Norman “Principal Baby” Leitch
The theoretical star of “Principal Baby”, though he isn't actually a baby. Leitch just had his growth surgically halted at a very early age to that he could remain a “child actor” forever. He also abuses virtually every substance known to man, mostly out of aggravation that he’s a secondary character in his own show (Sandy and Maureen are vastly more popular and successful than he is).
Renowned record producer and children's choir conductor. Cherry's well known for her work with orphanages and other projects for disadvantaged children, especially when it comes to sappy children's specials.
Con artists and swindler with extensive brain implants that allow him to access computer databases with his mind (a handy trick for fast-talking crooks). At one point, Vance was a nice, charming fellow, enough for Eric to work on a job with him. Unfortunately, that job left Vance stranded on a derelict space station, driven to homicidal misanthropy and delusions of being a robot (thanks largely to Ichabod, of course). There’s no sign that he actually died on that station, meaning he could come looking for Ichabod again at any moment…
Rock and Roll superstar to end all Rock and Roll Superstars, Vashti is renowned for her spectacular live shows. Early in her career she underwent extensive genetic modification to become the bug-woman heroine of her current concept album, and it’s remained her trademark image ever since.
Domestic goddess, star of numerous home improvement guides, and general idol to ambitious homemakers across the universe. If you ever see some expensive kitchen trinket or yard improvement chemical advertized, odds are good Mannheim’s the one selling it.
Disonar de Kantner
Famous “philanthropist”, which usually means “professional thrower of parties for rich people”. Disonar likes to live large, generally well beyond what he can actually afford. As such, his party throwing skills often end up being employed by whatever shady individuals can afford to pay his bills. He's not really much of a crook himself, though. The poor shmuck doesn’t have the stomach for it.

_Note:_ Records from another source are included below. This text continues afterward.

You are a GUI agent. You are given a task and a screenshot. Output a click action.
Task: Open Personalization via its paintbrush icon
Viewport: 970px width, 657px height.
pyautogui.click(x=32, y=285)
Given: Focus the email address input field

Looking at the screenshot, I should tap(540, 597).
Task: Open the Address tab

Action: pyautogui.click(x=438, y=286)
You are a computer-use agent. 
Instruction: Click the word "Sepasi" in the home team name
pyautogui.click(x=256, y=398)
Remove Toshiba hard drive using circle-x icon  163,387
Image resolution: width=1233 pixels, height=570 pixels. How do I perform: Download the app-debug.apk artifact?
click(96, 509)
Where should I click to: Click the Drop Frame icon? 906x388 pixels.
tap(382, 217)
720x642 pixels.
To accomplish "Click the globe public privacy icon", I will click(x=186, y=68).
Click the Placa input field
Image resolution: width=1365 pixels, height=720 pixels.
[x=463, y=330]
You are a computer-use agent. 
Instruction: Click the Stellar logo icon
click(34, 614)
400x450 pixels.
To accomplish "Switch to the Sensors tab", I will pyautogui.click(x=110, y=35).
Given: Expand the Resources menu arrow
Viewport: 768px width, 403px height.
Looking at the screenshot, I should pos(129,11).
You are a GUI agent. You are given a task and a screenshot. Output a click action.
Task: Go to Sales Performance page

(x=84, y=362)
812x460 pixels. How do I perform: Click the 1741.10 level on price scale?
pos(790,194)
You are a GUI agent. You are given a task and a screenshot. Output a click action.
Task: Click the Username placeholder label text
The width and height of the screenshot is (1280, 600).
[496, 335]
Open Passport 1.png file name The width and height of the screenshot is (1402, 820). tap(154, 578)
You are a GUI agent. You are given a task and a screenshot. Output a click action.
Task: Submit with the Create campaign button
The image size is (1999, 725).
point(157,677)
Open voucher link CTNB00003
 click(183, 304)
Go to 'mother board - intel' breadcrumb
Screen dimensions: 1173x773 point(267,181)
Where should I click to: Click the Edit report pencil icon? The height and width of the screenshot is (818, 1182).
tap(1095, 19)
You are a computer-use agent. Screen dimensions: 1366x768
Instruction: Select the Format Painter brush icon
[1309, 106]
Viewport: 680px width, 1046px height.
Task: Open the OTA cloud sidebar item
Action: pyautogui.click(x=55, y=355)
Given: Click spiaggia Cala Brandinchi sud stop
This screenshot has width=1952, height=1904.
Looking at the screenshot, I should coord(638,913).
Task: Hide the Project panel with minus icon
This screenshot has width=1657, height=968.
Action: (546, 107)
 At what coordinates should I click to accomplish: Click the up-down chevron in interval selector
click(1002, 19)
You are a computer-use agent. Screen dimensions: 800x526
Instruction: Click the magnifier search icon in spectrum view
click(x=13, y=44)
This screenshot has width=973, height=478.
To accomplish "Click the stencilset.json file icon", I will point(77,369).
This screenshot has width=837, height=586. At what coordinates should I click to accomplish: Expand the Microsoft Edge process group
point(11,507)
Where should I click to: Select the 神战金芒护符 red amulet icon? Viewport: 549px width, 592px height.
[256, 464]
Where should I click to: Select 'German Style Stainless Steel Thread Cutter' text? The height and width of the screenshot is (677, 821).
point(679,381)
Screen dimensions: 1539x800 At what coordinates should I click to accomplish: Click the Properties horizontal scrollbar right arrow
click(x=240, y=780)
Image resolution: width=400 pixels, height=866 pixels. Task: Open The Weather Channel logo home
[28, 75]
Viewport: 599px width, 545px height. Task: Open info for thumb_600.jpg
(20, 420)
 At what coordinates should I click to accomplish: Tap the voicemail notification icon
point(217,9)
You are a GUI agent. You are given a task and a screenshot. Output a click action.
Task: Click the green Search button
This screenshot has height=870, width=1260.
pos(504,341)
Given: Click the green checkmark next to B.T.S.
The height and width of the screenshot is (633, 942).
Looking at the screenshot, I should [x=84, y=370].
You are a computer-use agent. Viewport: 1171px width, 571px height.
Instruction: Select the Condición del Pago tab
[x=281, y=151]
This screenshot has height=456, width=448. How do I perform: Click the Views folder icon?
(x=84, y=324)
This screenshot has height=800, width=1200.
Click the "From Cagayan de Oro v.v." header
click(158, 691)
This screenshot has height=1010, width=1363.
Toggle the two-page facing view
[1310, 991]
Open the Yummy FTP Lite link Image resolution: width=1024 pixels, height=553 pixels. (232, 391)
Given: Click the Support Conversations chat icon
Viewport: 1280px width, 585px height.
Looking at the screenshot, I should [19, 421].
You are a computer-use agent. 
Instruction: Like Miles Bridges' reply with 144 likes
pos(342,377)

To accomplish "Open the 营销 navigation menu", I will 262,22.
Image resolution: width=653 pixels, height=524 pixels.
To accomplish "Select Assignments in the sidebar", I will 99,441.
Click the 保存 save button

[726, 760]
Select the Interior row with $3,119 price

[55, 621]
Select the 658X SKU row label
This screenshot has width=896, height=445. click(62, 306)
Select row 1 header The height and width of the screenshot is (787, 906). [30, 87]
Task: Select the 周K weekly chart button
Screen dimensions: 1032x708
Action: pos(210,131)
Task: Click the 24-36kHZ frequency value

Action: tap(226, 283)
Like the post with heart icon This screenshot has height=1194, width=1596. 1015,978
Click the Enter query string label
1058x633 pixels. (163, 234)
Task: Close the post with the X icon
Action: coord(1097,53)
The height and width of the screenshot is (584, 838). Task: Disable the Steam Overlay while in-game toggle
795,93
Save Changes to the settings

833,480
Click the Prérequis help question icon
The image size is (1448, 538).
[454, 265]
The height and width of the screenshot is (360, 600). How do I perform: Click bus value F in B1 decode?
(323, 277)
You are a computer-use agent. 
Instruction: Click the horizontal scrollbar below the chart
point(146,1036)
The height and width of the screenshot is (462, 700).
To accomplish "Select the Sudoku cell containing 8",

NOTE: Disonar has recently hooked up with a girlfriend, Astrid, who's actually a cop, so the odds of him continuing to do anything even REMOTELY illegal are kind of slim right now.
Famed, and ABSURDLY prolific children's author. Basically, if you're a child in the future, you grew up on Karwonski's stories. Despite this cultural omnipresence, he's pretty much just a normal guy. Presumably, his agent's not very good, or he'd be a lot richer.
Aram Dolpheintz Hech'anch'tih, Xeen Hech'orch'tih, & Jamilla Jaai Hech'ruch'tih
The Fourth, Fifth and Sixth Most Important Persons of the Universe according to the Hoch'ren Honnee. That is, they’re the people waiting to take over if Frank is rendered unable to fulfill his duties. Thus, they have even less to do than he does. (In case you can't tell them apart by numbers, Aram is the long-haired purple boy, Xeen is the big green fellow, and Jamilla is the spotted bald girl)
Groundbreaking botanist and creator of numerous new strains of trees. In fact, it's rumored he prefers to live in trees rather than a house. He's a very popular guy around Christmastime.
Another rising young starlet, similar to Sandy & Maureen except that Parker appears in “serious” movies rather than teenybopper sitcoms. It seems to be paying off, since she's been in the news a LOT lately.
David Van Der Welt
Senior Executive Santa of the Interplanetary Santa Claus Corporation, the group that transports toys across the universe every Christmas. As befitting a person who made Christmas into his career, he's a pretty jolly guy.